[Task to complete] Reproduce the rows below, switching each instance of "Identify the location of" to "Find the position of" and leaving everything else unchanged.

====

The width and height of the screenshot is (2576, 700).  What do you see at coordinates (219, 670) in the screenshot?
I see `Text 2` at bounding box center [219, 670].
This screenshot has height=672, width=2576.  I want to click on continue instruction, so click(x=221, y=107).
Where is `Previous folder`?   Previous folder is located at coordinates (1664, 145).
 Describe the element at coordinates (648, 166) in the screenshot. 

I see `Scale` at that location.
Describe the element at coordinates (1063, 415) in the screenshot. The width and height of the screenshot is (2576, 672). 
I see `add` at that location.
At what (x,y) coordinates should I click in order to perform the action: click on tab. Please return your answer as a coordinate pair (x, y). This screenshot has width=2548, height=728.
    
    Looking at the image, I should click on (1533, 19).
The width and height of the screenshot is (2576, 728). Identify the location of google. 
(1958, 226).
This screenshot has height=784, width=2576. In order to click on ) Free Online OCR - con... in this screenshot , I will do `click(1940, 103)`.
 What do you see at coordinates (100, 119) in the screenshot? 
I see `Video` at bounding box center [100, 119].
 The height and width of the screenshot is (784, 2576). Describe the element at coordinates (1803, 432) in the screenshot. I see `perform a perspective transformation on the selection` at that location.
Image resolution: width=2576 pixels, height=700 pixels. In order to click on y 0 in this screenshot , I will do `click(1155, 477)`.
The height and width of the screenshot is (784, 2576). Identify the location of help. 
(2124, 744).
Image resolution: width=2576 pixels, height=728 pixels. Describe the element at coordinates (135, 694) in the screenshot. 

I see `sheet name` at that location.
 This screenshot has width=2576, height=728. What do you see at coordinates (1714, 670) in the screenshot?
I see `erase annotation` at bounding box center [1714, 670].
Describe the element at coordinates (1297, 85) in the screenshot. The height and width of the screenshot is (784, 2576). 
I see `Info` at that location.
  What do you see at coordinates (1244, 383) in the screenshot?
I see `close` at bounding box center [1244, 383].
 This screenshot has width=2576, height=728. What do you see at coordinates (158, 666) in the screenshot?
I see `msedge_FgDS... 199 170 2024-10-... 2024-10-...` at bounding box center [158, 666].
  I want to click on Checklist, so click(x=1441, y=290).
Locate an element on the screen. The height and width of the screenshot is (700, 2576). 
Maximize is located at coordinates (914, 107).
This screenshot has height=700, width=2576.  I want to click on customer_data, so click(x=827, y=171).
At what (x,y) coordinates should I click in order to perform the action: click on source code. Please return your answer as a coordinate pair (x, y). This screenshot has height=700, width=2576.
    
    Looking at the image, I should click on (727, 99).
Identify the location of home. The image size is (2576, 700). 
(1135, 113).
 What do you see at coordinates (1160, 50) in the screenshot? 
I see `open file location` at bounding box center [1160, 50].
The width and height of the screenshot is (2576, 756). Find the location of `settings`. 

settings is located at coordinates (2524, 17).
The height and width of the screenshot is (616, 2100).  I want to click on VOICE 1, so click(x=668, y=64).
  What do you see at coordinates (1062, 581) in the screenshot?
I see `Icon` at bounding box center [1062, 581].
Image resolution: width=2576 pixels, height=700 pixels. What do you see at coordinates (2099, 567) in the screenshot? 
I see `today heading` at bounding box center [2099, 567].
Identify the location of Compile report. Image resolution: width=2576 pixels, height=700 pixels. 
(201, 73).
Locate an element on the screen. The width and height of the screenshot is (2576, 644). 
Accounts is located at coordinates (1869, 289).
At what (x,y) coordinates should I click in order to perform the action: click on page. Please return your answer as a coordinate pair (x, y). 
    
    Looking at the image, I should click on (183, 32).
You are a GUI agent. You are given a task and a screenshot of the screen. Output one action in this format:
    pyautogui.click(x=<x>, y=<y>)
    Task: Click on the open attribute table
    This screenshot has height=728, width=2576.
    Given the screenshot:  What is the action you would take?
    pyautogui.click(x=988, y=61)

====

[Reply to the exercise]
The width and height of the screenshot is (2576, 700).  What do you see at coordinates (219, 670) in the screenshot?
I see `Text 2` at bounding box center [219, 670].
This screenshot has height=672, width=2576.  I want to click on continue instruction, so click(x=221, y=107).
Where is `Previous folder`?   Previous folder is located at coordinates (1664, 145).
 Describe the element at coordinates (648, 166) in the screenshot. 

I see `Scale` at that location.
Describe the element at coordinates (1063, 415) in the screenshot. The width and height of the screenshot is (2576, 672). 
I see `add` at that location.
At what (x,y) coordinates should I click in order to perform the action: click on tab. Please return your answer as a coordinate pair (x, y). This screenshot has width=2548, height=728.
    
    Looking at the image, I should click on (1533, 19).
The width and height of the screenshot is (2576, 728). Find the position of google. 
(1958, 226).
This screenshot has height=784, width=2576. In order to click on ) Free Online OCR - con... in this screenshot , I will do `click(1940, 103)`.
 What do you see at coordinates (100, 119) in the screenshot? 
I see `Video` at bounding box center [100, 119].
 The height and width of the screenshot is (784, 2576). Describe the element at coordinates (1803, 432) in the screenshot. I see `perform a perspective transformation on the selection` at that location.
Image resolution: width=2576 pixels, height=700 pixels. In order to click on y 0 in this screenshot , I will do `click(1155, 477)`.
The height and width of the screenshot is (784, 2576). Find the position of help. 
(2124, 744).
Image resolution: width=2576 pixels, height=728 pixels. Describe the element at coordinates (135, 694) in the screenshot. 

I see `sheet name` at that location.
 This screenshot has width=2576, height=728. What do you see at coordinates (1714, 670) in the screenshot?
I see `erase annotation` at bounding box center [1714, 670].
Describe the element at coordinates (1297, 85) in the screenshot. The height and width of the screenshot is (784, 2576). 
I see `Info` at that location.
  What do you see at coordinates (1244, 383) in the screenshot?
I see `close` at bounding box center [1244, 383].
 This screenshot has width=2576, height=728. What do you see at coordinates (158, 666) in the screenshot?
I see `msedge_FgDS... 199 170 2024-10-... 2024-10-...` at bounding box center [158, 666].
  I want to click on Checklist, so click(x=1441, y=290).
Locate an element on the screen. The height and width of the screenshot is (700, 2576). 
Maximize is located at coordinates (914, 107).
This screenshot has height=700, width=2576.  I want to click on customer_data, so click(x=827, y=171).
At what (x,y) coordinates should I click in order to perform the action: click on source code. Please return your answer as a coordinate pair (x, y). This screenshot has height=700, width=2576.
    
    Looking at the image, I should click on (727, 99).
Find the position of home. The image size is (2576, 700). 
(1135, 113).
 What do you see at coordinates (1160, 50) in the screenshot? 
I see `open file location` at bounding box center [1160, 50].
The width and height of the screenshot is (2576, 756). Find the location of `settings`. 

settings is located at coordinates (2524, 17).
The height and width of the screenshot is (616, 2100).  I want to click on VOICE 1, so click(x=668, y=64).
  What do you see at coordinates (1062, 581) in the screenshot?
I see `Icon` at bounding box center [1062, 581].
Image resolution: width=2576 pixels, height=700 pixels. What do you see at coordinates (2099, 567) in the screenshot? 
I see `today heading` at bounding box center [2099, 567].
Find the position of Compile report. Image resolution: width=2576 pixels, height=700 pixels. 
(201, 73).
Locate an element on the screen. The width and height of the screenshot is (2576, 644). 
Accounts is located at coordinates (1869, 289).
At what (x,y) coordinates should I click in order to perform the action: click on page. Please return your answer as a coordinate pair (x, y). 
    
    Looking at the image, I should click on (183, 32).
You are a GUI agent. You are given a task and a screenshot of the screen. Output one action in this format:
    pyautogui.click(x=<x>, y=<y>)
    Task: Click on the open attribute table
    This screenshot has height=728, width=2576.
    Given the screenshot:  What is the action you would take?
    pyautogui.click(x=988, y=61)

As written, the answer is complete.